Em tons pastéis como recurso para transportar o espectador ao passado, ‘Virgínia e Adelaide’ tem uma ótima caracterização de arte, ambientando toda a sua trama basicamente em um único cenário – a casa de Adelaide -, totalmente revestida com objetos e props das décadas de 1940/1950. O roteiro, de Jorge Furtado, emprega recursos do teatro para construir o longa, que se baseia quase que totalmente na interação entre as duas protagonistas em longos debates acerca de vários assuntos.
Até por isso, ‘Virgínia e Adelaide’ é um filme com pouca ação, abrindo espaço para que as atrizes brilhem. Sophie Charlotte demonstra muito empenho em empregar um sotaque estrangeiro à Adelaide, judia alemã falando português. Gabriela Correa vem firme como uma Virgínia decidida do que quer ser e do potencial da nova vertente de estudo, ainda que consciente de que uma amizade entre uma judia imigrante e uma mulher preta no Brasil dos anos 1950 significasse assumir muitos alvos.

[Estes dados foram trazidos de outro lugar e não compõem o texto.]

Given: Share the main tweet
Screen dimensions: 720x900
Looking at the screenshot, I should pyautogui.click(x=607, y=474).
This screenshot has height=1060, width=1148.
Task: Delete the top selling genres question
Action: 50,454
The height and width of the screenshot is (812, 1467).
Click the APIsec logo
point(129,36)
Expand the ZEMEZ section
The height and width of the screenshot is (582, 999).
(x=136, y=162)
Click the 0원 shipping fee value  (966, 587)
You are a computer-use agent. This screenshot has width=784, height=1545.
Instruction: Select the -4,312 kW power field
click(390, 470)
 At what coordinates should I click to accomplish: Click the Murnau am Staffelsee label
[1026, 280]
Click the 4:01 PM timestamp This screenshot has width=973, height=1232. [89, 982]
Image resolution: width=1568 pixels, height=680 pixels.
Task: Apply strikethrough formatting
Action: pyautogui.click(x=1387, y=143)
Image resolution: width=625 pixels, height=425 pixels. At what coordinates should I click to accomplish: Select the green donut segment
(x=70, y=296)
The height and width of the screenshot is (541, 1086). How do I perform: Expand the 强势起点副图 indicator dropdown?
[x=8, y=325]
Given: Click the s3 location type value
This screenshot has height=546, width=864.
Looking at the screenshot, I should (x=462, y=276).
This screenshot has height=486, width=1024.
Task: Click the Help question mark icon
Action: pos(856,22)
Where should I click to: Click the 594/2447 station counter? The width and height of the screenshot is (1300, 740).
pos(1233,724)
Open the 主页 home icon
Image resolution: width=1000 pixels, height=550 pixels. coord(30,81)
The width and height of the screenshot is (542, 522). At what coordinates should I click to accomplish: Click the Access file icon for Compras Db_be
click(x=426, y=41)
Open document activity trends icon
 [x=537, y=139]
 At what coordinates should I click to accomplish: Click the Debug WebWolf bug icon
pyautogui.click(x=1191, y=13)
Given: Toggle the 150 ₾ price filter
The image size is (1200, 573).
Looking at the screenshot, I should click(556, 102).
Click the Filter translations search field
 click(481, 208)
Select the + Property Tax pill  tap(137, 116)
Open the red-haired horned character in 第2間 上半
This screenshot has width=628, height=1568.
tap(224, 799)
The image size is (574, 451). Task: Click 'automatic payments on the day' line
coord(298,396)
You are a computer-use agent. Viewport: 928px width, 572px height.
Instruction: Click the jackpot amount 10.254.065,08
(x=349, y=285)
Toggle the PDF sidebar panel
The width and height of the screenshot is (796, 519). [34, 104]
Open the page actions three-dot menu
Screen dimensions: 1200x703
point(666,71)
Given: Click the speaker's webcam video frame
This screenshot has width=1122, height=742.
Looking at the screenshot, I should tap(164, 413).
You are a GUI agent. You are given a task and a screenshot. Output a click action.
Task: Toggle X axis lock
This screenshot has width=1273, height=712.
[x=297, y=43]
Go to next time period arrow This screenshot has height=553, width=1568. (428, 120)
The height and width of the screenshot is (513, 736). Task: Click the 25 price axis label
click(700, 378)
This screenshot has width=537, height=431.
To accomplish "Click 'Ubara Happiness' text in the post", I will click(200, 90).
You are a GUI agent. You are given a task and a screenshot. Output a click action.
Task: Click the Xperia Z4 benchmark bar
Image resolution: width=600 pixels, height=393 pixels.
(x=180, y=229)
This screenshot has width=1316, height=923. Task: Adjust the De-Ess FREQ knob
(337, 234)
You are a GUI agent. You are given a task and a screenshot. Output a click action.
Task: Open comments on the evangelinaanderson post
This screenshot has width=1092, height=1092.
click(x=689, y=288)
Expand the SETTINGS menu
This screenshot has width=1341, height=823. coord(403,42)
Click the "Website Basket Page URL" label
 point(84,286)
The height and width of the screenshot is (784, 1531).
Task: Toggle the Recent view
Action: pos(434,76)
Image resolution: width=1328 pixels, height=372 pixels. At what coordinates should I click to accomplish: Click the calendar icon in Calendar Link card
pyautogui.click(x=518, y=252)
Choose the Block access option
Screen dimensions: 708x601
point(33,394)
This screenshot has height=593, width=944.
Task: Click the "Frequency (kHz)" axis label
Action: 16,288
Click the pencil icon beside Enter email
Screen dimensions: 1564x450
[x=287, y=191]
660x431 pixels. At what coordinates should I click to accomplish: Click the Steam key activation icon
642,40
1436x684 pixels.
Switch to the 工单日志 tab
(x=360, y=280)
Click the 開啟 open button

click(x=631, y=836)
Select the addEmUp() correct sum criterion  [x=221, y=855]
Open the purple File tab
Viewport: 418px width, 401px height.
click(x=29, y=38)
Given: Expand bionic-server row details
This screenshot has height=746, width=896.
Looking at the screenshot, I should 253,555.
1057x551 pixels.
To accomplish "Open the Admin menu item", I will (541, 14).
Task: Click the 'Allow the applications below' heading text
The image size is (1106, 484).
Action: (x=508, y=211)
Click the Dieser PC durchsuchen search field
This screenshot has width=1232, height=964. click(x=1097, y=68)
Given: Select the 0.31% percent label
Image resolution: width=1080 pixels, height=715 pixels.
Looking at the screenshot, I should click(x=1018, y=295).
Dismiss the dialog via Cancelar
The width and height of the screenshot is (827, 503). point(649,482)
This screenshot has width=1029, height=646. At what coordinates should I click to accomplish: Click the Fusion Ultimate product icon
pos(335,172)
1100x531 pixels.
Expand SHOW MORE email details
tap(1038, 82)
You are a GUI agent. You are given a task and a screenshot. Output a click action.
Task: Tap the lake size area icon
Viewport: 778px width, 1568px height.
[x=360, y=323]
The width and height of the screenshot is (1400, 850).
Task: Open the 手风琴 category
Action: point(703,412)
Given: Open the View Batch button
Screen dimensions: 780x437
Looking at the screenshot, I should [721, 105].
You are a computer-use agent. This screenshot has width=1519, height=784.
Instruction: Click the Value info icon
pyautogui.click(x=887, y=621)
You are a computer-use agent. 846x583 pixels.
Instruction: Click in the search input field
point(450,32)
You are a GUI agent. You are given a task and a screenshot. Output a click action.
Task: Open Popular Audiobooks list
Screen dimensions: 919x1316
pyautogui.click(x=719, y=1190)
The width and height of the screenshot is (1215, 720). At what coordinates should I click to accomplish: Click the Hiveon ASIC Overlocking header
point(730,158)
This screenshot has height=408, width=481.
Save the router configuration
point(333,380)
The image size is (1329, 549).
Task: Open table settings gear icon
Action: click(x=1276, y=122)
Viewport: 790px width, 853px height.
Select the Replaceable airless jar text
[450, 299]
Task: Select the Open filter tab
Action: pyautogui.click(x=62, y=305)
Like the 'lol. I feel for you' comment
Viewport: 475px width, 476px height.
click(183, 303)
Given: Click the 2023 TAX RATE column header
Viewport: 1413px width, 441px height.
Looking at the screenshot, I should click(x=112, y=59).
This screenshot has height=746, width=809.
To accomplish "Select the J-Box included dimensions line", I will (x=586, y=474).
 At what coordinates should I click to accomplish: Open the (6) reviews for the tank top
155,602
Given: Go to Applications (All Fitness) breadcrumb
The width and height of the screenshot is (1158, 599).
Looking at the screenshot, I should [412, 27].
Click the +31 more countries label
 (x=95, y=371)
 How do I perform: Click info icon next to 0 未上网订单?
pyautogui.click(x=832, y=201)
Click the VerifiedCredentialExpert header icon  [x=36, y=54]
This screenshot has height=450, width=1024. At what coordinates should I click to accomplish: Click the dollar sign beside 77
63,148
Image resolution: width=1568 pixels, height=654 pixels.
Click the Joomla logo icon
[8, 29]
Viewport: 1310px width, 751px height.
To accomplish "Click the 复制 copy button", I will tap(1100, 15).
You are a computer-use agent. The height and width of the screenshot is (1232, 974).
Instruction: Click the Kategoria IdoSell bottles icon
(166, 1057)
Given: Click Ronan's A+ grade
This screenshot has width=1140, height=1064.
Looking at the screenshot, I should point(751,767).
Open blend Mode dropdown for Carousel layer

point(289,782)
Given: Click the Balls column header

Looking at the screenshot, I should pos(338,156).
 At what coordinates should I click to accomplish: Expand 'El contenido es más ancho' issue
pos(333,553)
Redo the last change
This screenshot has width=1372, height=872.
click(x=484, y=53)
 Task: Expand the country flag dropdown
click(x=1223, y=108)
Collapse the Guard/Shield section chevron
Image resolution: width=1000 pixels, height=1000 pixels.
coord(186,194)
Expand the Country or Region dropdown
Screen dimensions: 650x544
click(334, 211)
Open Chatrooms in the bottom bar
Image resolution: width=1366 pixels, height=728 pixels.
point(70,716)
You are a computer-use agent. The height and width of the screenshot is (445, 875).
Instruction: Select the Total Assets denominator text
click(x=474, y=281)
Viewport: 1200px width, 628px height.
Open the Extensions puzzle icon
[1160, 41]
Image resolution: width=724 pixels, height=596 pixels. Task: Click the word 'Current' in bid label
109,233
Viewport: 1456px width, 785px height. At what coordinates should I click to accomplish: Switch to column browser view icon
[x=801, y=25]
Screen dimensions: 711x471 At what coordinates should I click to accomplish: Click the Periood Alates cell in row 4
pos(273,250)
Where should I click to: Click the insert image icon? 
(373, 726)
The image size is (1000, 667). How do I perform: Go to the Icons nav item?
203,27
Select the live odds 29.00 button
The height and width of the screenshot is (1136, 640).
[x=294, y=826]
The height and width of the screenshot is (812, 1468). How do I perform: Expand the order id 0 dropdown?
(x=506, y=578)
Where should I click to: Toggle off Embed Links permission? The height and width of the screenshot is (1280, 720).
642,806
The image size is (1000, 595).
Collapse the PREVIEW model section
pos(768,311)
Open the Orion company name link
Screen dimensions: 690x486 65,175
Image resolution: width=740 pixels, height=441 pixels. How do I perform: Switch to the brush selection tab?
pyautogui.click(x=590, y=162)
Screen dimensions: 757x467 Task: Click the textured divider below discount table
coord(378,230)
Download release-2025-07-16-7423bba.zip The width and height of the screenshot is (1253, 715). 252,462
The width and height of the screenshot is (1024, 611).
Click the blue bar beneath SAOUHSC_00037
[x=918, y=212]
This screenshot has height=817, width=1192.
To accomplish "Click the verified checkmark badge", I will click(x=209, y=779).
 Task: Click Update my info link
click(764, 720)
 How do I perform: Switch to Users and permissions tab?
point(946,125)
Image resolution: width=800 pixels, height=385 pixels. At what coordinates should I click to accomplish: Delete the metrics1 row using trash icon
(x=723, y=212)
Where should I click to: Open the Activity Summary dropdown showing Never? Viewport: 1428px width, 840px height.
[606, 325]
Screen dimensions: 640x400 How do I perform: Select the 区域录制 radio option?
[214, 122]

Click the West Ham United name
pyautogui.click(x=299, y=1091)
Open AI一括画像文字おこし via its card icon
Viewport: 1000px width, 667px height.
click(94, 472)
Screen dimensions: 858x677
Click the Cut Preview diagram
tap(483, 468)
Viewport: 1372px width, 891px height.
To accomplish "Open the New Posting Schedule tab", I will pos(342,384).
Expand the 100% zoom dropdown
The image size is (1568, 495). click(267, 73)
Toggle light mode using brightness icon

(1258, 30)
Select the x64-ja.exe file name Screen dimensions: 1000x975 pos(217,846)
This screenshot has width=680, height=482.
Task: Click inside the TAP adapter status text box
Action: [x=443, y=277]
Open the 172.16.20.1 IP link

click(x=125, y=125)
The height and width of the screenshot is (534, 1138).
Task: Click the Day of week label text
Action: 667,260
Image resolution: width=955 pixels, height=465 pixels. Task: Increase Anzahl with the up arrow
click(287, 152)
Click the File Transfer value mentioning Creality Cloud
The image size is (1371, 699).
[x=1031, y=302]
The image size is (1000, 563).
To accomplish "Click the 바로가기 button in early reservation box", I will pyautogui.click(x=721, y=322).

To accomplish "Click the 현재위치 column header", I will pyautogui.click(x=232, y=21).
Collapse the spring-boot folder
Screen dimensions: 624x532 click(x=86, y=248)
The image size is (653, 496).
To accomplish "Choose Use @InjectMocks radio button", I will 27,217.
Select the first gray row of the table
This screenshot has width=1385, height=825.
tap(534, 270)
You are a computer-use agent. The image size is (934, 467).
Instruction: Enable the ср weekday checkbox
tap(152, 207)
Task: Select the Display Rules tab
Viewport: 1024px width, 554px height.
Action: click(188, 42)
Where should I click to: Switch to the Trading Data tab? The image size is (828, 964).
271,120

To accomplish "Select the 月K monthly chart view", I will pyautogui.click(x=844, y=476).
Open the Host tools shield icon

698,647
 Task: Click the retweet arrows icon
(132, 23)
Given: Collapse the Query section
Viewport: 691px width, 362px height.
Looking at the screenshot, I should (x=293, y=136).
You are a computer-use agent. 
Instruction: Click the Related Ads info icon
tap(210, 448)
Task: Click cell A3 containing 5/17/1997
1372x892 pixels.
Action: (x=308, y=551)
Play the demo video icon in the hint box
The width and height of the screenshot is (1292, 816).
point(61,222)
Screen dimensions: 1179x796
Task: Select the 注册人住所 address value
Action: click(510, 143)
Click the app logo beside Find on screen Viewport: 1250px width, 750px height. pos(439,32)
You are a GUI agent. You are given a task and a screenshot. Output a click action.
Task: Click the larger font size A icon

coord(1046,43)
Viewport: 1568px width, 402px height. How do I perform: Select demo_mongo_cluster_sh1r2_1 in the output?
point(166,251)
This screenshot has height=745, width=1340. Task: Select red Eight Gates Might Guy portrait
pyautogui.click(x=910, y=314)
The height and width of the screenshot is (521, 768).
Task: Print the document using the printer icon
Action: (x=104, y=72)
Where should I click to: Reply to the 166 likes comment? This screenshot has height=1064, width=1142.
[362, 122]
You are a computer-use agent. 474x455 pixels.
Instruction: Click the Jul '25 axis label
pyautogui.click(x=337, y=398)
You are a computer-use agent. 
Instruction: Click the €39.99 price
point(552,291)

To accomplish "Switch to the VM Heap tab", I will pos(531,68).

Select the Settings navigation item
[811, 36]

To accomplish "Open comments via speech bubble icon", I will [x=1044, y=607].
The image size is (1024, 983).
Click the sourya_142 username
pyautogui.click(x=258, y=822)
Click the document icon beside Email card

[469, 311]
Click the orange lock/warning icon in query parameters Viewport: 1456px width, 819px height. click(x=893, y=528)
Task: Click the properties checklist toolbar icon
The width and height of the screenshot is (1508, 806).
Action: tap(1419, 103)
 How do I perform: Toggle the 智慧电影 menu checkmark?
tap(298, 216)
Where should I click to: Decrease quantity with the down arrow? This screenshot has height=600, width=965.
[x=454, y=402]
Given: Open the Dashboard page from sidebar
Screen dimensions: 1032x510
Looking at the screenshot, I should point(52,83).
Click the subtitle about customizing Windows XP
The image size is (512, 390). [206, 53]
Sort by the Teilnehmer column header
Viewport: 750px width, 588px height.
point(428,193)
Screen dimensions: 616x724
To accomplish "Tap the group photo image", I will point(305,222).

Já para o terço final do longa, ‘Virgínia e Adelaide’ encontra novos recursos fílmicos para empregar dinamismo à história intensamente textual. Para tal, a diretora Yasmin Thayná (do premiado curta ‘Kbela’) lança mão de estratégias como o uso de depoimentos e jogos de luz e sombras para fazer a locomotiva textual de ‘Virgínia e Adelaide’ dançar sobre a tela.
Empenhada em dedicar sua carreira à dar visibilidade às histórias e ao pretagonismo, a diretora Yasmin Thayná retoma seu compromisso em contar ao público a história da psicanálise no Brasil e como uma mulher preta foi fundamental para que hoje essa ciência fosse amplamente utilizada no país. ‘Virgínia e Adelaide’, assim, é o cinema dando visibilidade à história da História pouco conhecida pelo próprio país.